[Action item] Look for the string "computer" in the material below. Copy every line where you find it.

[Entries supplied]
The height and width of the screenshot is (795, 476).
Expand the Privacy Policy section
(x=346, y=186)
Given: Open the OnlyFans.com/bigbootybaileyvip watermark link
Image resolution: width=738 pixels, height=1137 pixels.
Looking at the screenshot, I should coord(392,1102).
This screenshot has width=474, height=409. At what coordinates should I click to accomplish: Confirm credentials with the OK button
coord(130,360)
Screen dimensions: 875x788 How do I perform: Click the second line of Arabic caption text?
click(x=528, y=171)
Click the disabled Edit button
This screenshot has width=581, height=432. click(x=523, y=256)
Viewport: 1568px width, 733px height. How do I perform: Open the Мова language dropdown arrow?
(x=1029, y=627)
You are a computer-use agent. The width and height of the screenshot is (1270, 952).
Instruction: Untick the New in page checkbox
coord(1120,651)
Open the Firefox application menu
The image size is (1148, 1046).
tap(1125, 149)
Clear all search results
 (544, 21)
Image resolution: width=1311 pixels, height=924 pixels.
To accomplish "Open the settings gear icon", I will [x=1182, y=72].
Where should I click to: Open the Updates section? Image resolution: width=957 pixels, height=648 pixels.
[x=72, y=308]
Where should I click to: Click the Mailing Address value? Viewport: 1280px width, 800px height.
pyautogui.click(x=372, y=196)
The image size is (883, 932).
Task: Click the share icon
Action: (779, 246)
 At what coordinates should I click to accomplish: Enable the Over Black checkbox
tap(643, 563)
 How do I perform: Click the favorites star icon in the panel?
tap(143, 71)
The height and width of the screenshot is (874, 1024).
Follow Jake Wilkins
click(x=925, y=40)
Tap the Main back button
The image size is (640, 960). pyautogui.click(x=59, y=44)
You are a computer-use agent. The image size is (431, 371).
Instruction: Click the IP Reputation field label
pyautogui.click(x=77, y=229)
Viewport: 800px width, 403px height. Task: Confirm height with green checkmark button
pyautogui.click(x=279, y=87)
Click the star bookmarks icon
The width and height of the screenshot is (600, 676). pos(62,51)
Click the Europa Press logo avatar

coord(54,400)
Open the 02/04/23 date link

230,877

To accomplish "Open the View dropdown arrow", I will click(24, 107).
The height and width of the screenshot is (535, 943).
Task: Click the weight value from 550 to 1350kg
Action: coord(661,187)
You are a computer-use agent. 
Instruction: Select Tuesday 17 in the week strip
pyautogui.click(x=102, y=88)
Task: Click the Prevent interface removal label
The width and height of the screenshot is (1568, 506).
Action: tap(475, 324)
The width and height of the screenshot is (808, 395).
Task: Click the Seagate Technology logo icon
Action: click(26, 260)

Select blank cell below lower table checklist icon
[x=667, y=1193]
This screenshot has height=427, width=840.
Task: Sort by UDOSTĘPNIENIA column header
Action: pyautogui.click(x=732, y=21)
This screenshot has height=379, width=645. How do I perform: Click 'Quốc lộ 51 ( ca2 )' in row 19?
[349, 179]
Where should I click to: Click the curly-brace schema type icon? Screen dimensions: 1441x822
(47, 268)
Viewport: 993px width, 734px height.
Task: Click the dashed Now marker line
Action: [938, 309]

[Answer box]
You are a computer-use agent. The width and height of the screenshot is (1270, 952).
You are a computer-use agent. The image size is (431, 371).
You are a computer-use agent. 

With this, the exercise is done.